It is no secret that federal agencies are under constant pressure to digitally transform and innovate. Agencies are on the hook to modernize processes and accelerate IT service delivery to better meet the needs of both citizens and stakeholders. At the same time, agencies must stay on pace with evolving policies and regulations. It is a true balancing act between driving value and remaining compliant.
When it comes to the cloud, there are self-service provisioning and automation capabilities that help pave the way to success. These features help engineering teams leverage DevOps practices to accelerate application development and establish continuous delivery. Yet, agencies quickly experience the phenomenon of “cloud sprawl”; as cloud resources are spinned out quickly, IT environments descend into chaos.
To avoid this fate, governance is needed. Security and financial controls have to be established without sacrificing speed of delivery. Guardrails—not speed bumps—must be in place that help define the necessary control boundaries and keep agencies on track.
This is true for both the native and hybrid cloud. Hybrid tends to be more infrastructure as a service, which has much more scalable, mature governance models and tooling. Cloud-native leans toward heavier use of serverless technology, e.g., native services managed by the cloud service provider, such as platform as a service and software as a service, which requires the use of more purpose-built techniques and tooling to establish an effective governance framework.
With CloudForte™ for Azure, we created accelerators to help our customers enforce the level of cloud governance that best aligns to their security and financial policies. This is accomplished using enhanced native cloud services. Azure Policy, Security Center, Log Analytics, and Automation services are enriched with innovative, prebuilt configuration templates and smart automation leveraging Azure SDK, Azure APIs, and Azure Functions.

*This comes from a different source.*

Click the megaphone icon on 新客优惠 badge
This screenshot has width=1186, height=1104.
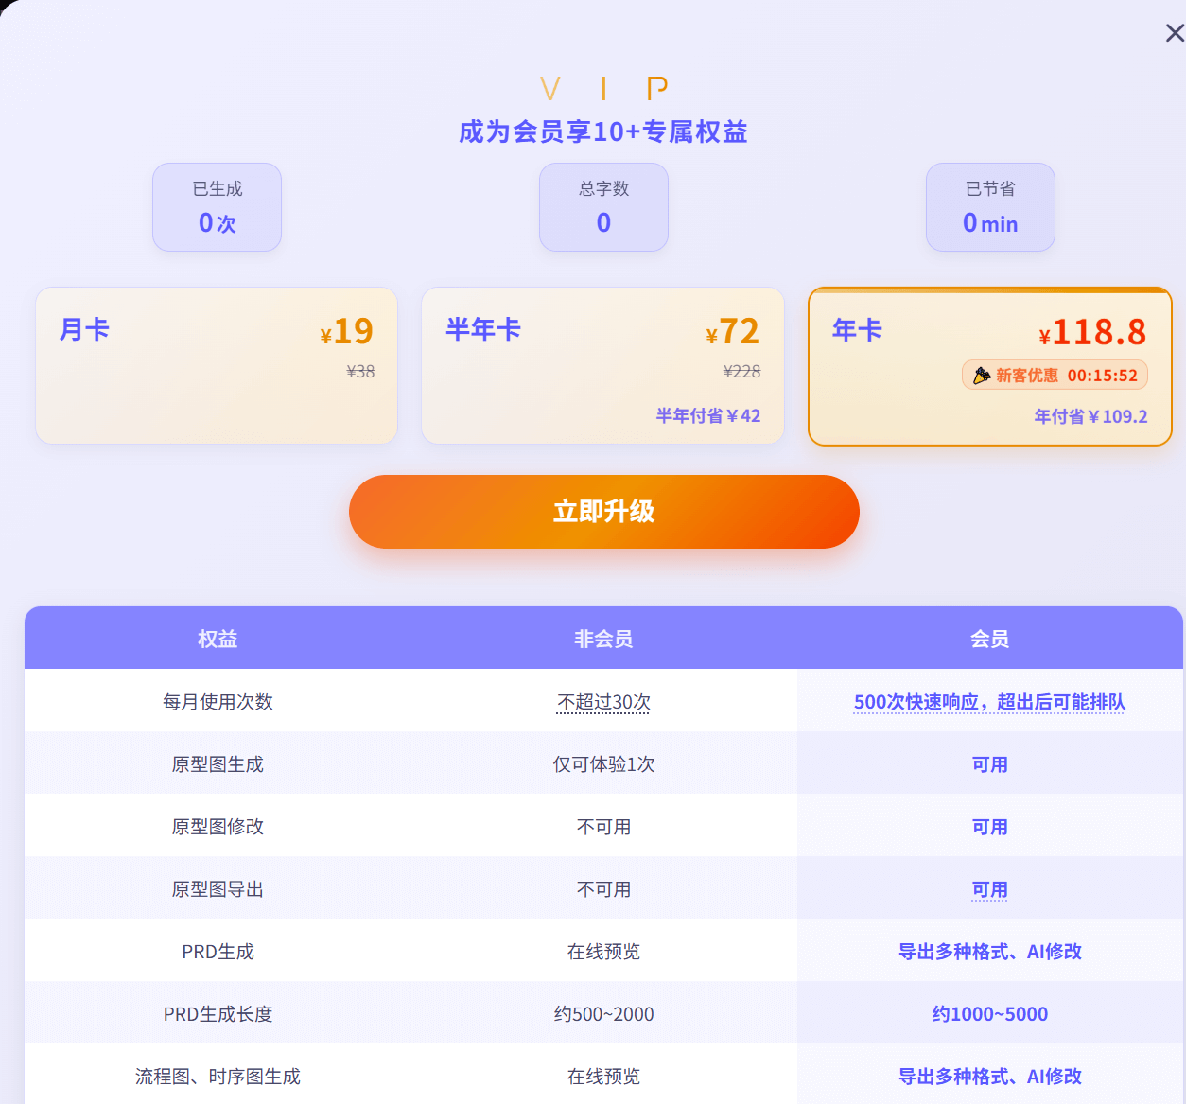pyautogui.click(x=982, y=375)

We translate clients’ governance policies and operational requirements into automation scripts and establish a CloudForte Landing Zone. This zone is a set of prebuilt ARM templates and Azure policy definitions designed to better align customers' cloud subscriptions with their requirements. The CloudForte Landing Zone creates a safety bubble around the subscription—preventing and auto-correcting mistakes, such as open ports or unprotected blob storage, while still allowing for speed and governed self-service.